Jak zacząć rozmowę na Tinderze - 3 strategie

Kontynuujemy serię praktycznych porad dla facetów - tym razem zajmiemy się zagadnieniem: jak w inteligentny i niebanalny sposób rozpocząć konwersację na Tinderze?



Tak, wiem, w twojej głowie już zdążyło wybrzmieć sakramentalne pytanie: a dlaczego to facet ma zaczynać rozmowę? a czemu żadna pierwsza nie napisze? przecież mamy równouprawnienie!!

równouprawnienie

równouprawnienie

RÓWNOUPRAWNIENIE


Kwestia tzw. "równouprawnienia" to temat na oddzielny, bardzo długi wpis z pogranicza filozofii, socjologii i antropologii kultury. Pozwól, że dziś ograniczę się jedynie do krótkiej konkluzji (i musisz mi wierzyć na słowo):

Współczesne kobiety nauczyły się stosować pojęcie równouprawnienia tam, gdzie chodzi o prawo do czerpania korzyści. Mimo to większość z nich ani myśli zrezygnować ze statusu płci "słabszej", który to status w wielu sytuacjach życia codziennego stawia je na uprzywilejowanej pozycji. Znam osobiście może dwie kobiety, które naprawdę są wierne idei feminizmu, tzn. wkurza ich jak mężczyzna ustępuje im w drzwiach, płaci za nie rachunek czy wyręcza w dźwiganiu ciężkich zakupów. Pozostałe chciałyby identycznego traktowania jak faceci plus dodatkowo bycia traktowanymi przez facetów jak istoty szczególnej troski. I dotyczy to całego rytuału randkowego, włącznie z wysłaniem pierwszej wiadomości.

Pisząc te słowa bardzo narażam się żeńskiej opinii publicznej - ale jest to brutalna prawda. Potwierdzaj ją statystyki z samego Tindera, które mówią, że tylko 18% dziewczyn wysyła wiadomość zaraz po zmatchowaniu. Jeśli już któraś zdecyduje się na odezwanie się jako pierwsza, zajmuje jej to średnio 38 minut. Dla porównania - aż 63% mężczyzn wysyła dziewczynie wiadomość w czasie nie dłuższym niż 5 minut po zmatchowaniu (średnia to 2 minuty)*. Wniosek? Przytłaczająca większość kobiet czeka, aż facet wykona pierwszy krok.
• • • • •
■ **POLECENIA**
a. Odpowiedz na podstawie tekstu o Tinderze:
(i) Ile strategii zapowiada tytuł?
(ii) Jaki odsetek dziewczyn wysyła wiadomość zaraz po zmatchowaniu?
(iii) Ile średnio minut zajmuje kobiecie napisanie pierwszej wiadomości, jeśli już się na to zdecyduje?
b. Kontynuuj tekst o Tinderze, zaczynając po jego ostatnim zdaniu.
Rekordy nie mają żadnego związku z powyższym tekstem o Tinderze.

[Rekordy wyszukiwania elementów]
• • • • •
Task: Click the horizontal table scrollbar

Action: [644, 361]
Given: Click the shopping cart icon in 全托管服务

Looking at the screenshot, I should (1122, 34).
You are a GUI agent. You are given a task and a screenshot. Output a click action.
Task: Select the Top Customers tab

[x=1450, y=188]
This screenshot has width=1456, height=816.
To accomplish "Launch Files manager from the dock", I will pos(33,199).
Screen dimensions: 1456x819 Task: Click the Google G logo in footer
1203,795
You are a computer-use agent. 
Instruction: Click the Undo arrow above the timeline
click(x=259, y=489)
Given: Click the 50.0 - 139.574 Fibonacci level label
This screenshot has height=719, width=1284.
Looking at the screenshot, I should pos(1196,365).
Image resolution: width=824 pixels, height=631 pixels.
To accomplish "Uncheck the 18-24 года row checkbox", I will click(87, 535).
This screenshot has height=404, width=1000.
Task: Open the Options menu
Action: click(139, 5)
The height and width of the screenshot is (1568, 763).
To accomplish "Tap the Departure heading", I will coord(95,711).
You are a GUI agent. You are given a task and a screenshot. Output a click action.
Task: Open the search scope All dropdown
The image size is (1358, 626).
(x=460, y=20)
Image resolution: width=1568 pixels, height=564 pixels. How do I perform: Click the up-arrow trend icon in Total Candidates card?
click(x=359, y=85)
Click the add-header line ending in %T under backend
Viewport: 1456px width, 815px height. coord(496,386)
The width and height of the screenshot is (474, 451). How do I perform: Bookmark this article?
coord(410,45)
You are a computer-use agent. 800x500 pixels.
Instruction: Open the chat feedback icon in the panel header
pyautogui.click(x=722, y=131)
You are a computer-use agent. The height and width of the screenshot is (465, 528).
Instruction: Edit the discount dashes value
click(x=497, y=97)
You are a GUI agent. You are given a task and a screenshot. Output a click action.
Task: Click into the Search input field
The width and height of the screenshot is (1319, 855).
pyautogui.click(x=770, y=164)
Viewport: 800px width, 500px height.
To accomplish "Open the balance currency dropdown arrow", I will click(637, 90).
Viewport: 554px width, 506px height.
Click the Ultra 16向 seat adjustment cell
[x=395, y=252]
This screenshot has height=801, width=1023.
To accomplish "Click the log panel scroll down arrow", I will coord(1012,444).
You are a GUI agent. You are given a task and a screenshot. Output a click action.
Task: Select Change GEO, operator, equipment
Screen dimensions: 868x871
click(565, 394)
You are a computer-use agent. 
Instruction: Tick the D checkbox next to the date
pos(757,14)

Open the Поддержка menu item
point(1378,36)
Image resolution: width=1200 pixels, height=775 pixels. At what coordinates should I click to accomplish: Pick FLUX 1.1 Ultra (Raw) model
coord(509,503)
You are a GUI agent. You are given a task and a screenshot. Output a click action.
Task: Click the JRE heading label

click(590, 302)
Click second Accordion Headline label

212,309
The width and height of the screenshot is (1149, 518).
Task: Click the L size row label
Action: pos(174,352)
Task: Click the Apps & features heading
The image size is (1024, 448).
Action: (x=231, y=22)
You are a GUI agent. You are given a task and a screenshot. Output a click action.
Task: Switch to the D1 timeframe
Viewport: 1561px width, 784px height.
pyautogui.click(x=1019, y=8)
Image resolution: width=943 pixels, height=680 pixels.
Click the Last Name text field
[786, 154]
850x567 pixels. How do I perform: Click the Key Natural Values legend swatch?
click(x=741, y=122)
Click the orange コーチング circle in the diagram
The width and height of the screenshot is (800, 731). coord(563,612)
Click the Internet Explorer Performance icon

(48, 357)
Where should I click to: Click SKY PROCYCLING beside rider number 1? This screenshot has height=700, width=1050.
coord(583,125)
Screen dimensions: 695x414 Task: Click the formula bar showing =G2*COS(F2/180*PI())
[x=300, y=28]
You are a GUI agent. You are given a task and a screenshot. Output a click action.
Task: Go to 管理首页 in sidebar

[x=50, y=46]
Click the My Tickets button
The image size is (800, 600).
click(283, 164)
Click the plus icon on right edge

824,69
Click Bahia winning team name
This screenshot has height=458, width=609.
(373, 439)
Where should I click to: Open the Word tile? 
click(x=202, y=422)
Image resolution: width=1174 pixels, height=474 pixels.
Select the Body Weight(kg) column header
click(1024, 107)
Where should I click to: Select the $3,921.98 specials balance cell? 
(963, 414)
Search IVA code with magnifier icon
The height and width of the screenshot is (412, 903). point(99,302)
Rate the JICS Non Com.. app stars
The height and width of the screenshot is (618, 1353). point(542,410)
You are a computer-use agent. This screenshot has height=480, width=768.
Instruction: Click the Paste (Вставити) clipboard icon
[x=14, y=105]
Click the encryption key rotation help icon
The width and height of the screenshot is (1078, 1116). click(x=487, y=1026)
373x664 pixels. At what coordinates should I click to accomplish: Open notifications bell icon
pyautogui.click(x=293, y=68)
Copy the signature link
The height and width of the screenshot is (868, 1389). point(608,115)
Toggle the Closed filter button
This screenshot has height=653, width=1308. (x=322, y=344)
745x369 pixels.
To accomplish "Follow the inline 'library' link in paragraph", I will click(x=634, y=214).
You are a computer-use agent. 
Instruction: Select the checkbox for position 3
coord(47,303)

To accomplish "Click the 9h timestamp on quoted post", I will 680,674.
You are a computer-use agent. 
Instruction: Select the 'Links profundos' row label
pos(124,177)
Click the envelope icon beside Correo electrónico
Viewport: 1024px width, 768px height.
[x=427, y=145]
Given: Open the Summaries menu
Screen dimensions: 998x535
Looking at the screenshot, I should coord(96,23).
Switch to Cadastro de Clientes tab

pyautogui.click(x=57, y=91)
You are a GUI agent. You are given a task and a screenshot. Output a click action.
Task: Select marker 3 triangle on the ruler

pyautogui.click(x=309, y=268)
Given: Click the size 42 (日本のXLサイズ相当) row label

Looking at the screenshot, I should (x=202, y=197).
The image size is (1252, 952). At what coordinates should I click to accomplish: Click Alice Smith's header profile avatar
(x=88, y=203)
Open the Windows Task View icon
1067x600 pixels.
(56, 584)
• • • • •
■ **ODPOWIEDZI DO ZADAŃ**
a.
(i) Trzy.
(ii) 18%.
(iii) 38 minut.

b.
No dobra, ale co z tym począć? Możesz powiedzieć "a chooy z tymi babami, wolę do końca życia trzepać kapucyna niż zaspokajać ego jakiejś księżniczki". OK, twój wybór. Tylko wtedy nie będziesz miał matchy, nie zaruchasz, nie znajdziesz swojej drugiej połówki. A przecież po to jesteś na Tinderze, tak?

Poza tym: nie każda dziewczyna to księżniczka. Nie każda jest wojującą feministką. Jest wiele normalnych kobiet. One docenią twój staromodny gest rozpoczynania rozmowy - wtedy, gdy w pierwszej wiadomości wykażesz się uprzejmością i błyskotliwością, a nie uniżonością. Bo nie ma nic gorszego niż zaczynać rozmowę z pozycji uniżonego sługi zaślepionego urodą swej tinderowej wybranki. Uprzejmy komplement - tak. Przesadny zachwyt - nie.

Kiedy ona wyczuje, że jej uroda daje jej nad tobą władzę - przepadłeś. Nie możesz być niewolnikiem jej urody, inaczej wyciśnie cię, wyssie z ciebie soki, przeżuje i wypluje. Po kilku takich doświadczeniach zgorzkniejesz, zamkniesz się w sobie i stracisz szacunek do samego siebie.

Teraz zaprezentuję kilka strategii rozpoczynania rozmowy na Tinderze, które - jak wynika z moich doświadczeń - działają, tzn.:
  • zachęcają loszkę do dalszej konwersacji,
  • są inteligentne i niesztampowe,
  • nie stawiają cię z góry w roli podnóżka,
  • a jednocześnie pokazują szacunek i uprzejmość.
1. Nawiązanie do zdjęć lub profilu

Według mnie najbardziej skuteczna i uniwersalna strategia, która zadziała w przypadku każdej dziewczyny. Punktem zaczepienia jest informacja zawarta w opisie lub zdjęciu, do której po prostu nawiązujesz w wiadomości.

Przykład z życia wzięty - miałam na Tinderze zdjęcie w pewnym charakterystycznym punkcie miasta. Koleś w pierwszej wiadomości napisał:

On: Hej, czy to most XYZ? Przechodziłem tamtędy wiele razy, ale nie wiedziałem, że można tam spotkać takie fajne dziewczyny ;)

Niby prosty tekst, ale u mnie zadziałał. Dlaczego?
  • nikt mi go wcześniej nie powiedział (w przeciwieństwie do: "co tam?", "co słychać?", "co porabiasz?");
  • jest bardziej osobisty niż sucha formułka, którą można rozsyłać wszystkim na zasadzie kopiuj-wklej;
  • lubię fajne dziewczyny = oglądam się za różnymi = wiedz, że nie jesteś jedyną laską na tej planecie;
  • zawiera miły, acz nieprzesadny komplement.
Dla jasności podam podobny przykład, który jest błędny; różnica jest bardzo subtelna, ale znacząca:

On: Hej, czy to most XYZ? Przechodziłem tamtędy wiele razy i żałuję, że cię nie spotkałem, na pewno bym się zatrzymał. Pewnie trudno obok ciebie przejść obojętnie ;)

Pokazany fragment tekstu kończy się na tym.